Wilms tumour among children attending Mbarara Regional Referral Hospital: Clinico-pathological characteristics and outcome at the end of treatment
Background: Wilms’ tumour (WT), is the commonest malignant renal tumour in children and most common solid tumour in Africa. In Sub-Saharan Africa it is the commonest intra-abdominal tumour. Wilms’ tumour is the commonest abdominal solid tumour in children in Mbarara Regional Referral Hospital. Survival is determined by tumour histology, tumour biology, stage at diagnosis and surgery. There is however no information regarding the clinico-pathological characteristics and treatment outcome of WT in Mbarara regional referral hospital. This study therefore set out to determine clinico-pathological characteristics of Wilms’ tumour among children attending Mbarara regional referral hospital and end of treatment outcome.
Procedure: A retrospective medical record review of all children diagnosed with WT at MRRH between January 2014 and March 2016 was done. Ten patients who had been diagnosed with WT between April 2016 and December 2016 and also receiving treatment at MRRH were recruited prospectively into the study. Data on various sociodemographics, clinical findings, histological characteristics and treatment outcome was collected. For data collected retrospectively patients were called in for follow up.

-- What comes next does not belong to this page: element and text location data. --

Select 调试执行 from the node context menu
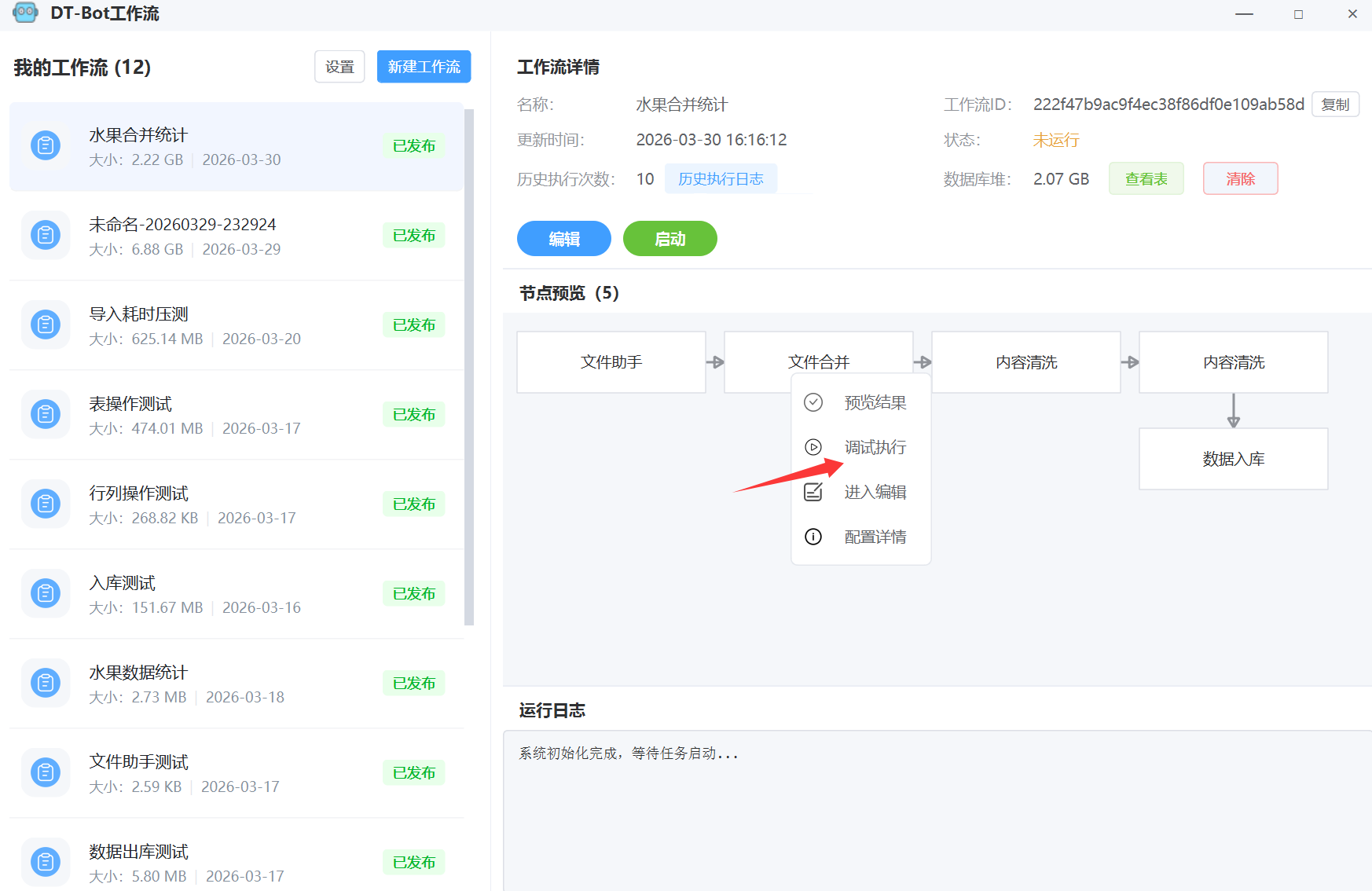The height and width of the screenshot is (891, 1372). (875, 447)
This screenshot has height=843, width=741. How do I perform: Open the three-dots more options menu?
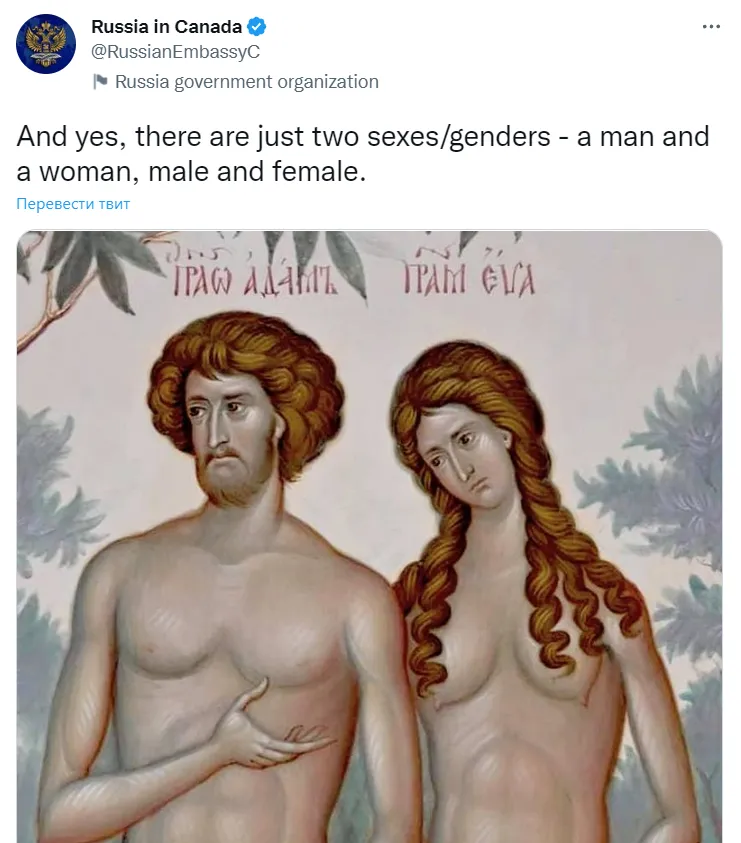click(711, 26)
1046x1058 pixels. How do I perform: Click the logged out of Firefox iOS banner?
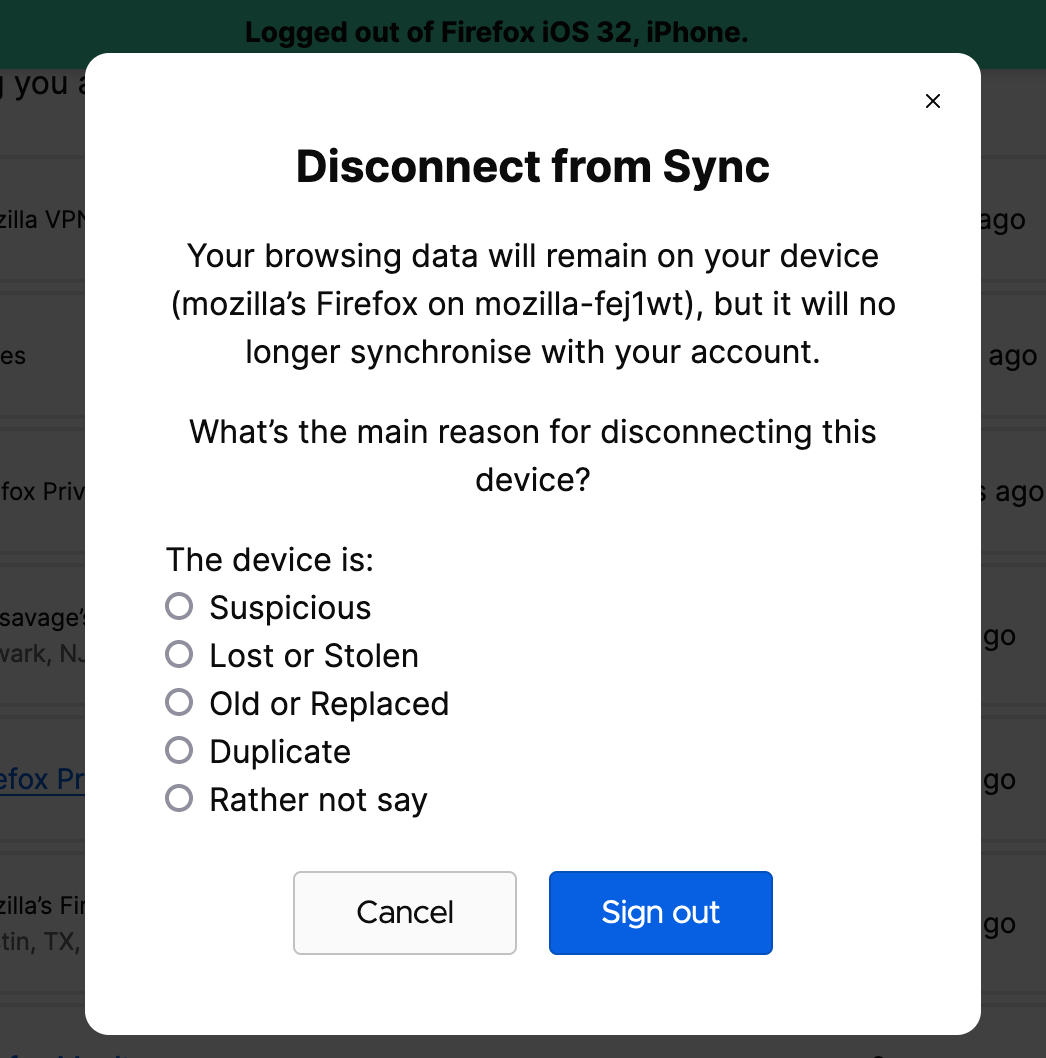tap(497, 32)
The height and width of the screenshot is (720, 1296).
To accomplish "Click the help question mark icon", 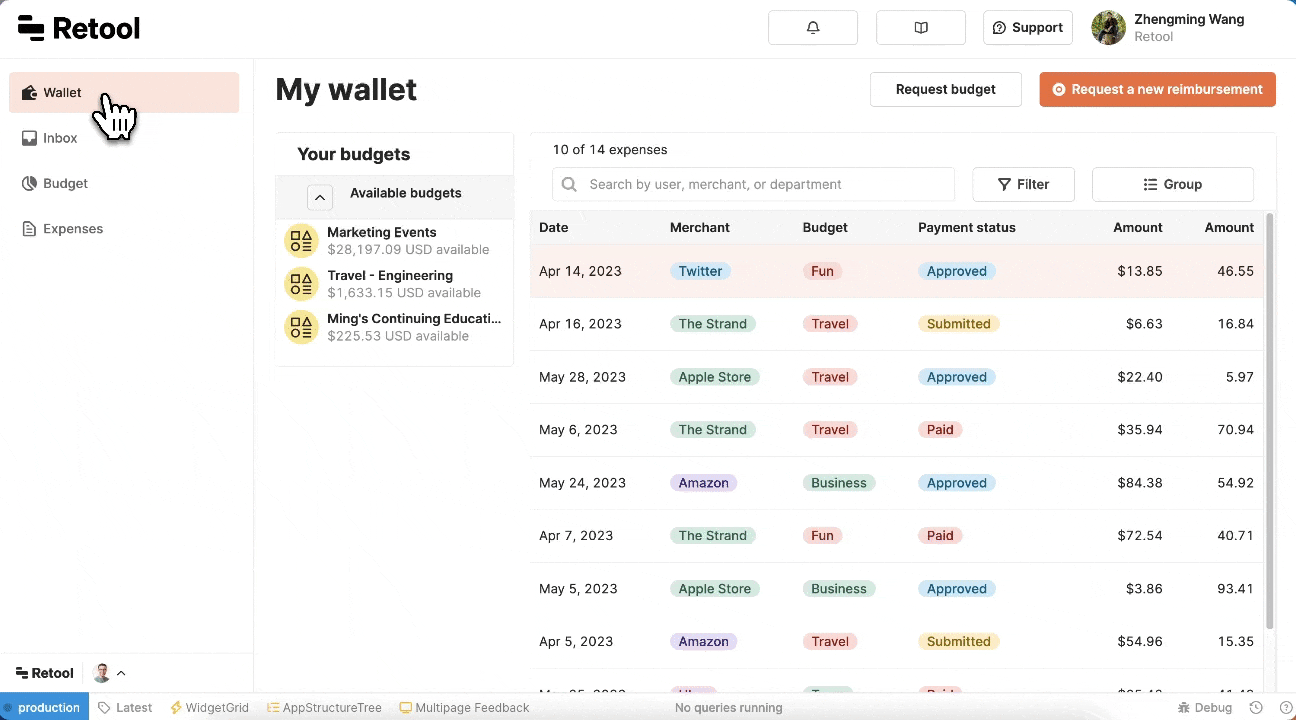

Results: Records of 14 patients were reviewed retrospectively and 10 patients were recruited (prospectively). Of these 2 were lost to follow up. Male to female ratio was 1:1. Mean age at diagnosis was 46 months. All the patients presented with an abdominal mass. Sixty seven percent presented in the pathological stage I and II of WT. Sixty seven percent of the patients had unfavourable histology and of these, 63% had diffuse anaplasia. Blastemal-monophasic was seen in 43% of the patients. Only 59% were alive at the end of treatment.
Conclusion: Our patients are similar with regard to gender ratio, mean age at diagnosis, age distribution as described in literature. However, our patients differ in histological characteristics with a big proportion having anaplasia compared to WT studies done elsewhere. Only Two thirds of the patients were alive at the end of treatment.